▶ _WHAT YOU NEED TO DO_
Lines from the listing that hold the string "computer" are what you should return.
Segment Start: DATA SHOWN
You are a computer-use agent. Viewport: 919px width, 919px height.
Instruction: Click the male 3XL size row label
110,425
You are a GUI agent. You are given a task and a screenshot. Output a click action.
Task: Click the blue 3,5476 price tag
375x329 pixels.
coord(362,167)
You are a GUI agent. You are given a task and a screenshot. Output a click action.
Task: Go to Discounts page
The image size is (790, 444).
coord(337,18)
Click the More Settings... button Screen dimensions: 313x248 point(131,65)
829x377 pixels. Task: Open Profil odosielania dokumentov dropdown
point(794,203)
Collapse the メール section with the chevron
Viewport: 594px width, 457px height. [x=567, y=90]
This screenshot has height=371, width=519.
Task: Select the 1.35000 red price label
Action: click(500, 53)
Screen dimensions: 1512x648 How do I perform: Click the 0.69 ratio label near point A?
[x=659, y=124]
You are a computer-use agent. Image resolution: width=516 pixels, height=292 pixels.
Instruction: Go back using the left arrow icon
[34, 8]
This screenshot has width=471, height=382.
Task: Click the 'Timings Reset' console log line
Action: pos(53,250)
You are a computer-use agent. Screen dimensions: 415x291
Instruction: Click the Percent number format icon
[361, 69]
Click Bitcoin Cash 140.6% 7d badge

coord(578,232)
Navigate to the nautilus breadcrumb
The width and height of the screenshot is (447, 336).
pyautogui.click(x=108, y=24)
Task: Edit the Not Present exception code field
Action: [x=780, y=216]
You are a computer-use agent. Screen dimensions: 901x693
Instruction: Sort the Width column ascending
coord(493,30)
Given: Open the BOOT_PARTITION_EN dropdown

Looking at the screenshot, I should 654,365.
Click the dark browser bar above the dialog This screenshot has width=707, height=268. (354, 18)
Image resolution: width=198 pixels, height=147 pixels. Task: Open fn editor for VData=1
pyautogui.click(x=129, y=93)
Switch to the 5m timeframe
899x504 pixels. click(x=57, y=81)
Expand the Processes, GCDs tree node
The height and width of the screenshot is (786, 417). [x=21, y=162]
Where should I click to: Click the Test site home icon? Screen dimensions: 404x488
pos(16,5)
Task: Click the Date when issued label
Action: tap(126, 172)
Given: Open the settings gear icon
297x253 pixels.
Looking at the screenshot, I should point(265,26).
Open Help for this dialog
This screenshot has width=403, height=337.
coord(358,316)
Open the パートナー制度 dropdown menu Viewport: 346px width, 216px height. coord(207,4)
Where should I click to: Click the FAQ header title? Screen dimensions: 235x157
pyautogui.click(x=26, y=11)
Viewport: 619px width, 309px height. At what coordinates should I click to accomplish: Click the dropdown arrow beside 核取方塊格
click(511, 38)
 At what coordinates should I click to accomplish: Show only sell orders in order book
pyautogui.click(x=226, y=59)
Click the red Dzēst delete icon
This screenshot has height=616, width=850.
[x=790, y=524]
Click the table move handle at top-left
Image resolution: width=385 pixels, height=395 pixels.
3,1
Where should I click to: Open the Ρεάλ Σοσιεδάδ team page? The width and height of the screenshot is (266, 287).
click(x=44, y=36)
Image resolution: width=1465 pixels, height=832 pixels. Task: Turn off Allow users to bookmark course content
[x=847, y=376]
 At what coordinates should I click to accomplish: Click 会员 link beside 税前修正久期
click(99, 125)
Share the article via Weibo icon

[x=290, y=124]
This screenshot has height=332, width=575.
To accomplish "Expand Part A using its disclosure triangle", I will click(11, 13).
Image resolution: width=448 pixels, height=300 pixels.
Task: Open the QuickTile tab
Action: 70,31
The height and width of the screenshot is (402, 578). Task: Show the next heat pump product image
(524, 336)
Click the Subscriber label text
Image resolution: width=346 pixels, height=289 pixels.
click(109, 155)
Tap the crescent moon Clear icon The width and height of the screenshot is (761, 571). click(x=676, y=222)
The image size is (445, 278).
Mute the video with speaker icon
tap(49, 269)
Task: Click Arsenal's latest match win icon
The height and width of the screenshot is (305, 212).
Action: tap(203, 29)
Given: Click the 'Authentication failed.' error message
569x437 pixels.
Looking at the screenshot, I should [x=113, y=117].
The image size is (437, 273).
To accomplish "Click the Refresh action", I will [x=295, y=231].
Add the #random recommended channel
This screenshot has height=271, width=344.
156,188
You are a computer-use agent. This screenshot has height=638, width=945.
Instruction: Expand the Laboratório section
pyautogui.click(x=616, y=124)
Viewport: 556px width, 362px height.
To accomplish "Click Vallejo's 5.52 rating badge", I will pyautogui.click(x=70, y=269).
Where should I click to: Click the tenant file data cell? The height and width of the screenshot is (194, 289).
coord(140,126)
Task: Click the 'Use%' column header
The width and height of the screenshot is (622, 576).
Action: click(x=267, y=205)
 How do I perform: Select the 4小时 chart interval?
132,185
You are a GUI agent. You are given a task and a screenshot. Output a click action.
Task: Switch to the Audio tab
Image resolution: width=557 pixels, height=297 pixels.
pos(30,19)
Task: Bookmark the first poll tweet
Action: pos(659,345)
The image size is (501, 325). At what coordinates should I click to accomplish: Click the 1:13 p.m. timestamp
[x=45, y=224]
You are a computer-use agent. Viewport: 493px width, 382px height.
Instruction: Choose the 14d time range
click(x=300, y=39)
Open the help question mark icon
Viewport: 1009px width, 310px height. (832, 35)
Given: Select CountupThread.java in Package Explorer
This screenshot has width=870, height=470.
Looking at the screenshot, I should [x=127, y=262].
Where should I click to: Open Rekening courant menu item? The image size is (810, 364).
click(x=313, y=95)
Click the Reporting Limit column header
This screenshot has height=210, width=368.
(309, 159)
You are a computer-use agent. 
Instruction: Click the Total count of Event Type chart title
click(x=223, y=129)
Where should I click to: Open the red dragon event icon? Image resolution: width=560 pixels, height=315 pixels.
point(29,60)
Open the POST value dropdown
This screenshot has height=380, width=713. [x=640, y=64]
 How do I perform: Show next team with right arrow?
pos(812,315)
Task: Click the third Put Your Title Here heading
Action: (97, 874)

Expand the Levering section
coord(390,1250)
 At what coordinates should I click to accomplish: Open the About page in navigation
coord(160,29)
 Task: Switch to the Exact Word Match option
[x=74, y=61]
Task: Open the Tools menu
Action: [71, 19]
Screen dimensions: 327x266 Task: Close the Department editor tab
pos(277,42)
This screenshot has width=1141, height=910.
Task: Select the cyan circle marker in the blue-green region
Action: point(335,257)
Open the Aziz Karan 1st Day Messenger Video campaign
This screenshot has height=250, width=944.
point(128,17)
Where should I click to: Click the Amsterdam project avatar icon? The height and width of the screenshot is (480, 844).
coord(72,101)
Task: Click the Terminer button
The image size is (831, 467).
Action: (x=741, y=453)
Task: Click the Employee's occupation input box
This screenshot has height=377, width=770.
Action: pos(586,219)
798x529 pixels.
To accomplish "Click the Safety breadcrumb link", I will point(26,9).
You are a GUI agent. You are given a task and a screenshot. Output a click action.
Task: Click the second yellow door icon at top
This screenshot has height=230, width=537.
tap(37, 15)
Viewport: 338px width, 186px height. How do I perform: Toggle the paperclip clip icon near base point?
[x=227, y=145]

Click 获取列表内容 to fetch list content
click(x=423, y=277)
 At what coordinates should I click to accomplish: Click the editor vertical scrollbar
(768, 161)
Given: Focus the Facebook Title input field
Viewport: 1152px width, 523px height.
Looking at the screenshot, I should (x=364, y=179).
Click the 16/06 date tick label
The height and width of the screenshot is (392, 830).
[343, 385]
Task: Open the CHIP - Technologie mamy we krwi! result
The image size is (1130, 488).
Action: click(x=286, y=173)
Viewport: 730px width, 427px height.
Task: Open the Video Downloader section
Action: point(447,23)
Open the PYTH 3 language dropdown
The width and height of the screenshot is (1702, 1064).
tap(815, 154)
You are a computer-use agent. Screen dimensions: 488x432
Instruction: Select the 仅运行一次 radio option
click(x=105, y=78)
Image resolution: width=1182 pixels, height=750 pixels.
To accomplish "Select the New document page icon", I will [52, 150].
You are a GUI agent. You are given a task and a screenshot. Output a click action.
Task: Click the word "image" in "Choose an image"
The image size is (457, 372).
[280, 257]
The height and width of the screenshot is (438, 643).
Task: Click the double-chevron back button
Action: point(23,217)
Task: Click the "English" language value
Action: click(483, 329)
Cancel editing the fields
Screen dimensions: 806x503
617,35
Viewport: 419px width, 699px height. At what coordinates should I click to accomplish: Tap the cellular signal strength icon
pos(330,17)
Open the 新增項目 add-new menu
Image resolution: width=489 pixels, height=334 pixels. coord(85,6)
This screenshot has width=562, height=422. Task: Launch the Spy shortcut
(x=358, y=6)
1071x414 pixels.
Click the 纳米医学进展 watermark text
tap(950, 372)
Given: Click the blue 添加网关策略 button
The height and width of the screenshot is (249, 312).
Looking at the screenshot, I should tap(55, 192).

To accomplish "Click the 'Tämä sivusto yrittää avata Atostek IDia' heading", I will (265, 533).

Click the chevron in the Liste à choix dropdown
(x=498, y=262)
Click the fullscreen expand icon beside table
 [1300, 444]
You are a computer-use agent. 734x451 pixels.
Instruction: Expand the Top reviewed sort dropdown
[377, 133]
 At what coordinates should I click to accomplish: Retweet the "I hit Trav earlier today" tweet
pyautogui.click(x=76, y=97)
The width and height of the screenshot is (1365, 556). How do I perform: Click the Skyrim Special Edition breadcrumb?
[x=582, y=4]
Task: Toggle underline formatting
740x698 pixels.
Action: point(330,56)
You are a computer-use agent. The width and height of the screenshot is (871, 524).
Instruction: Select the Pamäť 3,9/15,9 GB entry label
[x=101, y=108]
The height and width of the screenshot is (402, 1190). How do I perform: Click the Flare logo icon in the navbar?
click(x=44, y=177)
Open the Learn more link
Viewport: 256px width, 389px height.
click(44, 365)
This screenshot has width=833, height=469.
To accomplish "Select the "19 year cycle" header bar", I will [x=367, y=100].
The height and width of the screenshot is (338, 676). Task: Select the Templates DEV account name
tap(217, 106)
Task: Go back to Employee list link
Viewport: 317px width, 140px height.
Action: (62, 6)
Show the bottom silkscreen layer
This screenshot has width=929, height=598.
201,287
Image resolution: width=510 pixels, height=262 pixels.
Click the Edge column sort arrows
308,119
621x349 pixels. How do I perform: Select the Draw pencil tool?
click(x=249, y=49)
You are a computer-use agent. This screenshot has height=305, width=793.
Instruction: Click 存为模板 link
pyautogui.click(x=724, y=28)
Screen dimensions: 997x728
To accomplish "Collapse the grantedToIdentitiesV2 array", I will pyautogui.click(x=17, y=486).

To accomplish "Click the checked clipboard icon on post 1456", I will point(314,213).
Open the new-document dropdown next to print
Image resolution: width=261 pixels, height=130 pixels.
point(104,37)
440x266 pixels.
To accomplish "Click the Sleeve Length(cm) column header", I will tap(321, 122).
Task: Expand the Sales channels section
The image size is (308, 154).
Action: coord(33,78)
Segment End: DATA SHOWN
▶ _OUTPUT FOR THIS EXERCISE_
You are a computer-use agent. Viewport: 919px width, 919px height.
You are a computer-use agent. Image resolution: width=516 pixels, height=292 pixels.
You are a computer-use agent. Screen dimensions: 415x291
You are a computer-use agent. Screen dimensions: 901x693
You are a computer-use agent. This screenshot has height=638, width=945.
You are a computer-use agent. Viewport: 493px width, 382px height.
You are a computer-use agent. 
You are a computer-use agent. Screen dimensions: 488x432
You are a computer-use agent. 734x451 pixels.
You are a computer-use agent. The width and height of the screenshot is (871, 524).
You are a computer-use agent. This screenshot has height=305, width=793.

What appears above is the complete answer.